### Task to complete
In the passage on apartment rent concessions, how much free rent did UDR's average portfolio-wide concessions rise from and to over the quarter?

But as a result of competition from new supply, UDR offered more concessions than usual, said Michael Lacy, senior vice president of property operations. UDR’s average portfolio-wide concessions increased threefold over the quarter, from half a week to 1.5 weeks of free rent, he said.

San Francisco and Sun Belt markets are among those most affected by new supply, Lacy said, with average concessions hovering at about three weeks and ranging up to six weeks free.

“Concessions in many of our markets increased rapidly and began to compete directly with B-quality product,” Lacy said. “This was something we did not expect and placed our brands in occupancy under more pressure than originally anticipated.”

Toomey said the impact of new supply on UDR's Class-B product was something he hadn’t seen in over three decades in the multifamily industry.

UDR expects the concession-heavy dynamic to continue throughout the fourth quarter and into 2024, Lacy said. Rent growth next year will likely be below the long-term average of about 3% due to the negative impact of new deliveries combined with potentially lower demand going forward, he said.

But the construction pipeline is slowing. Annualized August starts fell 42%, Camden’s Campo said, and research conducted for Camden by Witten Advisors projects starts will fall to 250,000 units in 2024 and just above 200,000 units in 2025. 

Nashville and Austin are seeing the most new product in the U.S. right now, with about 6% of total stock coming in as new supply, Campo said.

“Merchant builders tend to be herd animals, and they build in the same places,” Oden said. “So a lot of the product that’s going to be coming in 2024 is in the same submarkets as 2023.”

### Dataset content
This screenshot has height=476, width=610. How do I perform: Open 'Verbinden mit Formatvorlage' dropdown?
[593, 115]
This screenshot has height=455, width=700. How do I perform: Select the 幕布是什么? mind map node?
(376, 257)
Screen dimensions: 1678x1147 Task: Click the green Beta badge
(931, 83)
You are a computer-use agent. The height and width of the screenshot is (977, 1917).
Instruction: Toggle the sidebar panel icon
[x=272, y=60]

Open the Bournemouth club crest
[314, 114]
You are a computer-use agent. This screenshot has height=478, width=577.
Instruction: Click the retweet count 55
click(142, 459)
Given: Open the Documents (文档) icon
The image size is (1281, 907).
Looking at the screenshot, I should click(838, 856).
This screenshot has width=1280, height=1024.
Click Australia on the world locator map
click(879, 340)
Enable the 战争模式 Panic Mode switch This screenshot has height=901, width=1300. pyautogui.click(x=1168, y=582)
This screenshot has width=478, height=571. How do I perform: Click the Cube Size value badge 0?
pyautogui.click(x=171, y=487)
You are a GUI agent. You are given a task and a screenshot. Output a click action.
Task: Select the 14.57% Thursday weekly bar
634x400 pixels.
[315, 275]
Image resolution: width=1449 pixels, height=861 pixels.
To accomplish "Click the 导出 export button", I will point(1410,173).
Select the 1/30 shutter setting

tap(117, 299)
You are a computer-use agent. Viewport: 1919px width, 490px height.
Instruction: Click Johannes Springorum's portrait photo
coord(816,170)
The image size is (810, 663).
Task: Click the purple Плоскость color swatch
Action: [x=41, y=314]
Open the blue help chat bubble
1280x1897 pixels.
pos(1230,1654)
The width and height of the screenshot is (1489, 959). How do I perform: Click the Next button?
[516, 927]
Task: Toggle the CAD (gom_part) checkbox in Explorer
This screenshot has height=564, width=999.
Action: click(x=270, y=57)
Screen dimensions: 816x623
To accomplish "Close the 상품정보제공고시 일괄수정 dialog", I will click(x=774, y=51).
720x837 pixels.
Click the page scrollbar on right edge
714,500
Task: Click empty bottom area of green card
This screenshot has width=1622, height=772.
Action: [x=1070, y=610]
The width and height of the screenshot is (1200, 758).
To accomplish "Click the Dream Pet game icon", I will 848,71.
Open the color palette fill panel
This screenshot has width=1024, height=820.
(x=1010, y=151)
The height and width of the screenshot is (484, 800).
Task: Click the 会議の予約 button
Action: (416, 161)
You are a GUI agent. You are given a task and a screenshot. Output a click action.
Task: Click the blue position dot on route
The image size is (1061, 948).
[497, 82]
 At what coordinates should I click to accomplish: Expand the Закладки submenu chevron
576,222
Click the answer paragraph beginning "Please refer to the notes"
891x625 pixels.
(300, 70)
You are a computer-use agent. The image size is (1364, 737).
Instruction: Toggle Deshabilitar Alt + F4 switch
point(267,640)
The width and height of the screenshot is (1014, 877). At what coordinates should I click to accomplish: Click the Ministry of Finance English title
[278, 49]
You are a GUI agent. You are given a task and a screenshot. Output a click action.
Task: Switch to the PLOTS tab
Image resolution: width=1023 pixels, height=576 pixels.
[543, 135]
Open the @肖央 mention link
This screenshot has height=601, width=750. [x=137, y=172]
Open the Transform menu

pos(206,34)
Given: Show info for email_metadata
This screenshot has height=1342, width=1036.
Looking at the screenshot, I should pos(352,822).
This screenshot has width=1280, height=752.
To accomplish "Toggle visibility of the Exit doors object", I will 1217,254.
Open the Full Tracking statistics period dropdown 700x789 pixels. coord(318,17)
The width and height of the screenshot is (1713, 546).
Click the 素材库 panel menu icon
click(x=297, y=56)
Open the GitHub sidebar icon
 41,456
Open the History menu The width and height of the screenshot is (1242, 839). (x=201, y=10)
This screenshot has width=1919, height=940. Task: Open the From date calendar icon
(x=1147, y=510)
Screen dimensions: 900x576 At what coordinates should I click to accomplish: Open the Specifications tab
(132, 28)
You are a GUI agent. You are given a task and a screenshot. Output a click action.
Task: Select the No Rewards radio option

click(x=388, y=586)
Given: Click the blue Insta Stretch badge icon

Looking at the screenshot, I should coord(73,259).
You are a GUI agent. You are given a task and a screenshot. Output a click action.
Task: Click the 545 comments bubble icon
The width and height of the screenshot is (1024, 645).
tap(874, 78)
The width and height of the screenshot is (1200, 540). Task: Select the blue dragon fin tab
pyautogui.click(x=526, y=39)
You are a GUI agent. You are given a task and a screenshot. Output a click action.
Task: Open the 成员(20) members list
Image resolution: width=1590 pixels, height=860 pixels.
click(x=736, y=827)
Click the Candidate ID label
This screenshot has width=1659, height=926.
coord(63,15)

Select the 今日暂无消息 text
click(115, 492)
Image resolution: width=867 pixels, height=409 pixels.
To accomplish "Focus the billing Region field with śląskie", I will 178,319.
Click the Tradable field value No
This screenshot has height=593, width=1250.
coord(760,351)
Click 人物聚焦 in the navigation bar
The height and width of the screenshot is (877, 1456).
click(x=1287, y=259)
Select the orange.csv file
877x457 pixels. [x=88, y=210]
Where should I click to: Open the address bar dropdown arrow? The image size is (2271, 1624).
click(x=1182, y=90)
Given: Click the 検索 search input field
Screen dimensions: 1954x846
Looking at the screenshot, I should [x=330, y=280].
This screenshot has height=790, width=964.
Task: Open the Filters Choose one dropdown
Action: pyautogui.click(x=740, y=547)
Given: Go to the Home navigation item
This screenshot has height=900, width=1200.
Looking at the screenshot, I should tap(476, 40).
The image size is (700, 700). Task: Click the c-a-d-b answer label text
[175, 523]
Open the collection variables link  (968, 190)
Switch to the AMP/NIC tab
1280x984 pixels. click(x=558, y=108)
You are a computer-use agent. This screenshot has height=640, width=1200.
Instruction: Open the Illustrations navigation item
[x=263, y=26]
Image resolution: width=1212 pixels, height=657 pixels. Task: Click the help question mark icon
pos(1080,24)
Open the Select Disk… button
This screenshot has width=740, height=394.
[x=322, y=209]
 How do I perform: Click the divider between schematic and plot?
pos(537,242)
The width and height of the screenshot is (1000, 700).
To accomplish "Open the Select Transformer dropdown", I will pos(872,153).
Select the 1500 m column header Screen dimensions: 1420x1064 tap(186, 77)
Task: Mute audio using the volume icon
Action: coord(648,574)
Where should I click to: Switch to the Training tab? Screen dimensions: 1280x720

### Task answer
From half a week to 1.5 weeks of free rent.